A few weeks ago, when I wrote about the second Precept of the Church on going to confession at least once a year, I set it in the context of the third Precept: Reception of Holy Communion at least once a year during the Easter season. I feel like my explanation that week covered this precept well, so let’s address the final remaining Precept which states: Observance of the days of fast and abstinence.
When we hear these two terms, fasting and abstinence, it is likely that our minds go immediately to the season of Lent. Perhaps you have seen the Lenten regulations that we publish from the diocese each year. They are as follows:
- ABSTINENCE – Everyone 14 years of age and over is bound to abstain from meat on Ash Wednesday and all the Fridays of Lent.
- FAST – Everyone 18 years of age and under 59 is required to fast on Ash Wednesday and Good Friday.
On these two days of fast and abstinence, only one full meatless meal is permitted. Two other meatless meals, sufficient to maintain strength may be taken according to each person’s needs, but together these two should not equal another full meal. Eating between meals is not permitted, but liquids (including milk and fruit juices) are allowed.
Sounds pretty straightforward, right? Well, there is another important point about which many Catholics are unaware. We turn first to the universal law of the Church found in the Code of Canon Law:
Abstinence from meat, or from some other food as determined by the Episcopal Conference, is to be observed on all Fridays, unless a solemnity should fall on a Friday. (Can. 1251)
In a statement from 1966, the US Bishops give a nice commentary on the reason for this law when they write:
Friday should be in each week something of what Lent is in the entire year. For this reason we urge all to prepare for that weekly Easter that comes with each Sunday by freely making of every Friday a day of self-denial and mortification in prayerful remembrance of the passion of Jesus Christ.

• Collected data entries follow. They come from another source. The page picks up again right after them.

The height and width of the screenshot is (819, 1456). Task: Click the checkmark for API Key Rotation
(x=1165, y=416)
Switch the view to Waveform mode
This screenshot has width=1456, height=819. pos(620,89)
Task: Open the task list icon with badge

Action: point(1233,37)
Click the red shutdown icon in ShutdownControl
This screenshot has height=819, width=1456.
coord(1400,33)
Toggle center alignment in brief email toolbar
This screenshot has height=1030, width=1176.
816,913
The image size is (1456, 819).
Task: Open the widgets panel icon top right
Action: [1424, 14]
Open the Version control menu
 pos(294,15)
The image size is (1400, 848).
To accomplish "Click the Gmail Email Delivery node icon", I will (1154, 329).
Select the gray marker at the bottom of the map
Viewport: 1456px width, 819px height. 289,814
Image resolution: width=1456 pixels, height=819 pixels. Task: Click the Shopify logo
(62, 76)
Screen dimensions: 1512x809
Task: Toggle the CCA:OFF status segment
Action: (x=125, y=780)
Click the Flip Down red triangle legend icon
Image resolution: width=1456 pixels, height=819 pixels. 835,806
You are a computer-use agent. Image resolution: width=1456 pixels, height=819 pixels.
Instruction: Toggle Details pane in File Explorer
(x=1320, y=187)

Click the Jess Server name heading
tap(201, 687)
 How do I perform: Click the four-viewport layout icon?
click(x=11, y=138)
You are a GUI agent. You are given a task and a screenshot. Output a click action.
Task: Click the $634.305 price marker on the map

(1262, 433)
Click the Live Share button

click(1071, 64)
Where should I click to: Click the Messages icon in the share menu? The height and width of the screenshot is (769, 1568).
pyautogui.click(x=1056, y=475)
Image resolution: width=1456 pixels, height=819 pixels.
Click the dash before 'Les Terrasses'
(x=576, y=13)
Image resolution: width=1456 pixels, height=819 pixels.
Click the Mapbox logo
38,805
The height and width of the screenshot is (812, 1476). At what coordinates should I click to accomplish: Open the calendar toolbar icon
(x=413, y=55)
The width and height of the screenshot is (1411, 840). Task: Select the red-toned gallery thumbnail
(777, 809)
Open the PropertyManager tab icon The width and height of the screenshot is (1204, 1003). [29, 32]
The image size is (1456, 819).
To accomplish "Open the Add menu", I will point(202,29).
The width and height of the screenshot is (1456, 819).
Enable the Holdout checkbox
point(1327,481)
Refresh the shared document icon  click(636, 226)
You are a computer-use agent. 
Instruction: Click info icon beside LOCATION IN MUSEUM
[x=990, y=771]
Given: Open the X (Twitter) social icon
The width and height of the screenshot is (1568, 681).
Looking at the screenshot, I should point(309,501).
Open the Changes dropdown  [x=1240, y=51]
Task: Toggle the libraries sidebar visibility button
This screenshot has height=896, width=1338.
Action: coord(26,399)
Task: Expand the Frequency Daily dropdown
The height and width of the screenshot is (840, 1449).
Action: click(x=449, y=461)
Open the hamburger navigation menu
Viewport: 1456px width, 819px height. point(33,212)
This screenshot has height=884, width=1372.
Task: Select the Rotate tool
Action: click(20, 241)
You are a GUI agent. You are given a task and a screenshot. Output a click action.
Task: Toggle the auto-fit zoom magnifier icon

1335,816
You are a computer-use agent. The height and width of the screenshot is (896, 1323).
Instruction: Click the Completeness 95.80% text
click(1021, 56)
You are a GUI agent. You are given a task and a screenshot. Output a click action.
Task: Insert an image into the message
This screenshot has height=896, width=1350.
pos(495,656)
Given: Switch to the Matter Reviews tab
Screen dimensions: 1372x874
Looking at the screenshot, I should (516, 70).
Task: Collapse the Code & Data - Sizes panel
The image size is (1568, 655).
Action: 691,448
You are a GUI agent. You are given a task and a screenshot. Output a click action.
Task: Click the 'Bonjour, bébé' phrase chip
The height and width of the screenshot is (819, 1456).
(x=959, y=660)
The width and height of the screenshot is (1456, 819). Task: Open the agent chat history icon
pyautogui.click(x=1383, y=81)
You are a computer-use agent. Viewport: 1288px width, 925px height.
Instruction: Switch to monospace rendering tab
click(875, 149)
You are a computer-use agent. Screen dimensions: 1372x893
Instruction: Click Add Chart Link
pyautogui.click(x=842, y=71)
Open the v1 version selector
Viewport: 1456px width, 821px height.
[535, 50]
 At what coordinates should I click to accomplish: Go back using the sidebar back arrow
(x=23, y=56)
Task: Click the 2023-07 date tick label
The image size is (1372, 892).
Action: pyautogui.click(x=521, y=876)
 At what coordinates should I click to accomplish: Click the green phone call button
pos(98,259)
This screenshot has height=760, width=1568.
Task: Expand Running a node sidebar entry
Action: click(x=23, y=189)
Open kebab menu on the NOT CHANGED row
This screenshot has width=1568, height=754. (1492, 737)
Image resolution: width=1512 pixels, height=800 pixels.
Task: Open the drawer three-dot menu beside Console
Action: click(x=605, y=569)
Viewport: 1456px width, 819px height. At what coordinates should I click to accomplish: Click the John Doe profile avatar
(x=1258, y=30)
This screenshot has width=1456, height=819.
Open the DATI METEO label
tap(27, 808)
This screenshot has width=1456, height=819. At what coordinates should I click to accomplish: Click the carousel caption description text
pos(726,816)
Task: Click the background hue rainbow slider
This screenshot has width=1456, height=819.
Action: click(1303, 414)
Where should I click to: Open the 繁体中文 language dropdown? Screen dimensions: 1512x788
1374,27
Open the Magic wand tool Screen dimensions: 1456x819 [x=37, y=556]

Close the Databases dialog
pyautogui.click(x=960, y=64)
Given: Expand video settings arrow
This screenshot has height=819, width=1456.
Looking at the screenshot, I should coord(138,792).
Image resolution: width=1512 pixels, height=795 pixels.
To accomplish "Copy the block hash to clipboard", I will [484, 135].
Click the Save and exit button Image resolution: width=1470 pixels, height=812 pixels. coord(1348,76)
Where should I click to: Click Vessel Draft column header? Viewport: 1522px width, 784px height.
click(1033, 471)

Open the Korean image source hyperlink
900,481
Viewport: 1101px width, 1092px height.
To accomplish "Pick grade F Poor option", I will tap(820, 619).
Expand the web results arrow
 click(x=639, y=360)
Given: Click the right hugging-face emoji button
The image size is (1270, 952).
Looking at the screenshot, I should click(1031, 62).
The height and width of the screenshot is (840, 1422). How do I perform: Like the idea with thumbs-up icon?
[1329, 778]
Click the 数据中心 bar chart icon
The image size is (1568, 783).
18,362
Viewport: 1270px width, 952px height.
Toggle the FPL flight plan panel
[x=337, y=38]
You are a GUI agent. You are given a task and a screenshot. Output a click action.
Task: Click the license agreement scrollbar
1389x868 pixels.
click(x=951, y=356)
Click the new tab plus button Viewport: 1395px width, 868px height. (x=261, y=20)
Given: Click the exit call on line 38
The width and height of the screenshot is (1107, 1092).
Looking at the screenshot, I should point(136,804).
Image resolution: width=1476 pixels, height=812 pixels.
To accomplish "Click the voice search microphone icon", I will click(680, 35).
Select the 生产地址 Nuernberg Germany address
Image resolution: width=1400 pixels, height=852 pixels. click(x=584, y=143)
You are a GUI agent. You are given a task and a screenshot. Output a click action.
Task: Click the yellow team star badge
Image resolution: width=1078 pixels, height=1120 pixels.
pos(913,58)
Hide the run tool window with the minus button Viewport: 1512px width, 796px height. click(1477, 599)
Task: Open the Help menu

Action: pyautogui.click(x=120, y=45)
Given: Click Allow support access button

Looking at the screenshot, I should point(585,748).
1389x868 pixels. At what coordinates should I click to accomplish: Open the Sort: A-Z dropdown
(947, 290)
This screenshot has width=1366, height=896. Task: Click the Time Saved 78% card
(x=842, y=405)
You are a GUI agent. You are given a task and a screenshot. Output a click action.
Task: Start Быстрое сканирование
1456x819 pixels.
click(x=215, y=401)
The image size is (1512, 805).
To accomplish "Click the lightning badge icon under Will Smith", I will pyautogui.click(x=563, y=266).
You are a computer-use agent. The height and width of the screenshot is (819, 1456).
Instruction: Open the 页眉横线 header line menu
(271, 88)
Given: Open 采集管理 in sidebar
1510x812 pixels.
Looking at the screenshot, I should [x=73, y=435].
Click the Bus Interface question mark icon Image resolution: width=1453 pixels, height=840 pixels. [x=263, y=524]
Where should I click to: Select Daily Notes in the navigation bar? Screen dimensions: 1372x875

This means that every Friday, unless it is a Solemnity, is a day to abstain from meat. But the Code provides the following important stipulation:
The conference of bishops can determine more precisely the observance of fast and abstinence as well as substitute other forms of penance, especially works of charity and exercises of piety, in whole or in part, for abstinence and fast. (Can 1253)
Here in the United States, it has been decided that Friday abstinence can be exercised in other ways than not eating meat. While the US Bishops praise and give first place to the practice of abstaining from meat on Fridays, they leave room to choose an alternative penitential practice, such as abstaining from alcohol. They also offer a helpful commentary which provides some insight into another way of observing Friday:
It would bring great glory to God and good to souls if Fridays found our people doing volunteer work in hospitals, visiting the sick, serving the needs of the aged and the lonely, instructing the young in the Faith, participating as Christians in community affairs, and meeting our obligations to our families, our friends, our neighbors, and our community, including our parishes, with a special zeal born of the desire to add the merit of penance to the other virtues exercised in good works born of living faith.
So if you are not doing anything penitential, sacrificial, or charitable on Fridays, now is a good time to start! And if you find it hard to think of something, remember the Church’s recommendation of abstaining from meat as a worthwhile way of remembering the sacrifice that Jesus made for us on Good Friday.